Audrey no fue a la habitación de Daniel esta vez. Pensó que el anciano estaría disfrutando del soleado día en el jardín trasero, y acertó. Estaba sentado en el mismo banco en donde lo encontró cuando se conocieron. Al verla, el viejo sonrió con su habitual expresión bobalicona.

–Tienes… mala… cara, Audrey.

–Sí, lo sé. ¿Puedo sentarme?

–Claro.

Permanecieron uno junto al otro, sin hablarse. Los dos con el rostro hacia delante, viendo pasear por la hierba a los otros ancianos residentes, que las monjas llevaban de la mano.

–¿Hice algo… malo, el otro día?

Audrey se volvió hacia Daniel, sorprendida. El siguió con la mirada puesta en el mismo sitio.

–No, claro que no. ¿Por qué dices eso?

–Él… estaba… con… tentó.

–¿Ese que habla contigo estaba contento?

–Sí. Yo no sé… qué te dije…, pero él me dijo que… lo había hecho… muy bien, que te había… asustado.

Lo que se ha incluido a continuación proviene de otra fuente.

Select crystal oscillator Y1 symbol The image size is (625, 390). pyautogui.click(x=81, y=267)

Audrey sintió un escalofrío. No era la primera vez que le ocurría estando con Daniel.

–Se supone que nunca recuerdas lo que te dice esa voz.

Daniel se encogió de hombros y respondió:

–Él quiso que me… acordara… de eso.

Otra vez, Audrey detectó miedo en Daniel. En un paciente normal, ella tendría claro cuál era el siguiente paso en la evaluación psicológica y el tratamiento. Pero el viejo jardinero no era un paciente normal. Ni tampoco era común lo que había ocurrido en la última sesión. Audrey no podía apartar de sus pensamientos esa mención de Daniel a cuatro mentiras. ¿Habría sido una inimaginable casualidad? Y, en el caso de que no fuera así, ¿cómo podría entonces explicar aquello? Éstas eran las preguntas a las que se había propuesto encontrar una respuesta. Desde que consiguió levantarse de la cama, no había parado de reflexionar sobre el mejor modo de conseguirlo. Le parecía obvio que para ello necesitaba poner al descubierto a esa otra personalidad de Daniel -tan enigmática-, que, en efecto, había conseguido asustarla. Y mucho.

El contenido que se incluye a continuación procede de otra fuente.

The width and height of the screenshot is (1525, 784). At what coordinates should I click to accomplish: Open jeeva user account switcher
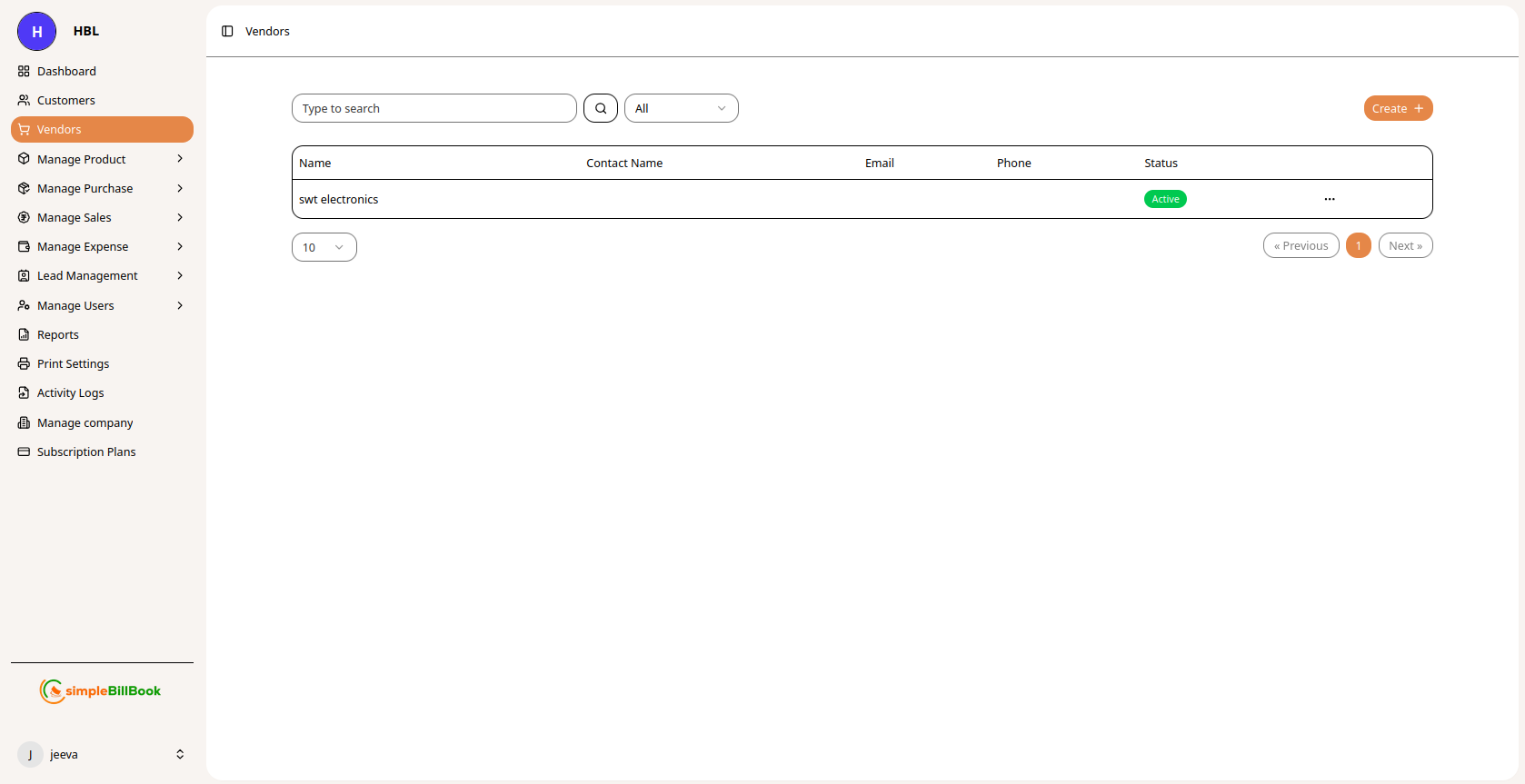(x=101, y=754)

La hipnosis era una opción, aunque se trataba de una técnica ya algo anticuada. Además, dadas las características mentales de Daniel, podría ser difícil utilizarla con él. Existía, sin embargo, un método relativamente nuevo, aún casi experimental, conocido por EMDR. El EMDR era llamado así por las siglas de
Eye Movement Desensitization and Reprocessing,
Insensibilización y Reprocesamiento mediante el Movimiento de los Ojos. Se le suponía capaz de crear en el paciente un estado psicológico adecuado para hacerle rememorar sus traumas más profundos y enfrentarse a ellos. Aunque esta técnica y la de la hipnosis compartían algunas similitudes, sus objetivos eran distintos: la hipnosis pretendía crear en el paciente un estado mental alterado de relajación que lo sumiera prácticamente en la inconsciencia, mientras que lo que buscaba el EMDR era obligar al enfermo a ahondar en sus recuerdos, sin dejar de estar alerta y consciente de la realidad en todo momento. Esta diferencia podía parecer trivial, pero no lo era. Audrey conocía varios casos de niños con síntomas graves de estrés postraumático en los que el EMDR se había utilizado con muy buenos resultados, y Daniel era lo más parecido a un niño que podía ser un adulto.